It has become a symbol not only of cool space travel, but the environmental movement back here on the ground. Think about it: when you’re on the earth, it seems pretty dang big and solid.

But seen from far above, it’s just a blue marble flecked with beautiful green. Inspiring, isolated, and not really all that big. And thanks to technologies like air travel and the Internet, and to a booming human population, it keeps feeling smaller.

And thanks to technologies… and a booming human population… it keeps losing those all-important green flecks. Today is the history of climate science, which leads to some dark questions about the future of life on earth. [Intro Music Plays] Scientists tend to be conservative—not politically conservative, but careful, resistant to big claims. So evidence for the possible end of the living world took a while to be seen as such.

One problem was the structure of modern science. Remember how those ancient Greek, Indian, and Chinese natural philosophers tended to study astronomy, math, the living world, and human society, all at once? By the 1900s, professional scientists had gone in the other direction, specialization.

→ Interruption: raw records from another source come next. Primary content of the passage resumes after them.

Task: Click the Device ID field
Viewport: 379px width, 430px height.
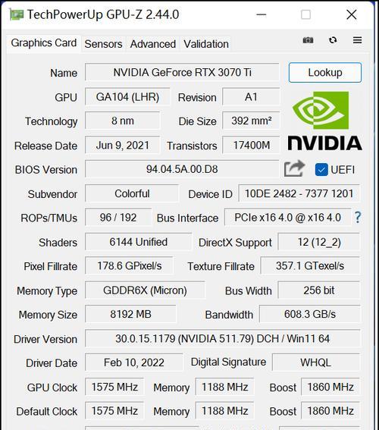Action: pos(299,193)
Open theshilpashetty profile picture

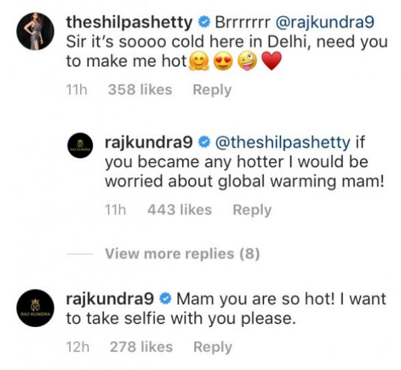pyautogui.click(x=35, y=31)
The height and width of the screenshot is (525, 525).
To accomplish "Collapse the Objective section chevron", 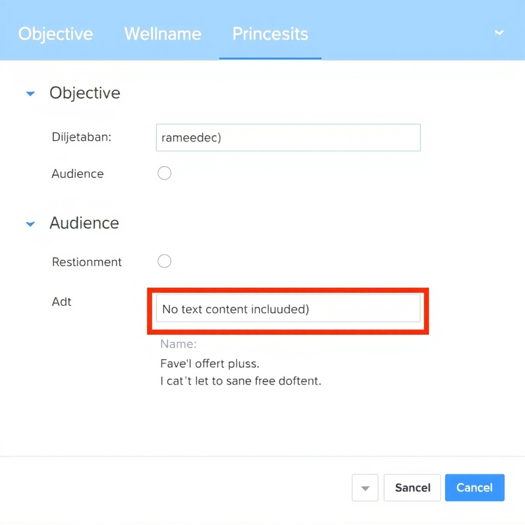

Scientists tended to focus on learning about one specific thing, often practically oriented things. Another problem was actually epistemic: studying weather patterns in one region is useful, but how do you study global climate? How many local patterns add up to a global one?

And there are so many elements involved in the earth’s systems—solar radiation, human activity, carbon, nitrogen, water, non-humans: how do you know which variables matter in answering any given question? Big Data suddenly becomes not a source of potential answers, but a serious problem. So how did we get here?

English inventor Guy Callendar correctly predicted rising atmospheric carbon dioxide concentration in 1938. He analyzed measurements of temperatures from the nineteenth century on, correlating them with measurements of carbon dioxide. He saw that temperature had increased and proposed that this was an effect of increasing CO2.

Most scientists were skeptical, but Callendar died convinced he was onto something. And his work influenced a small number of scientists. In 1957, Revelle published a paper with Hans Suess suggesting that human emissions of greenhouse gases like CO2 might create a “greenhouse effect”—these heat-trapping gases would be trapped in the atmosphere, not absorbed quickly enough by the oceans—which would cause global warming.

Revelle also convinced geochemist Charles Keeling to keep measuring atmospheric CO2 concentrations at Mauna Loa Observatory, starting in 1958. These measurements showed seasonal variation as well as a clear arc over time: the planet is warming, and CO2 is rising. This trend is called the Keeling Curve.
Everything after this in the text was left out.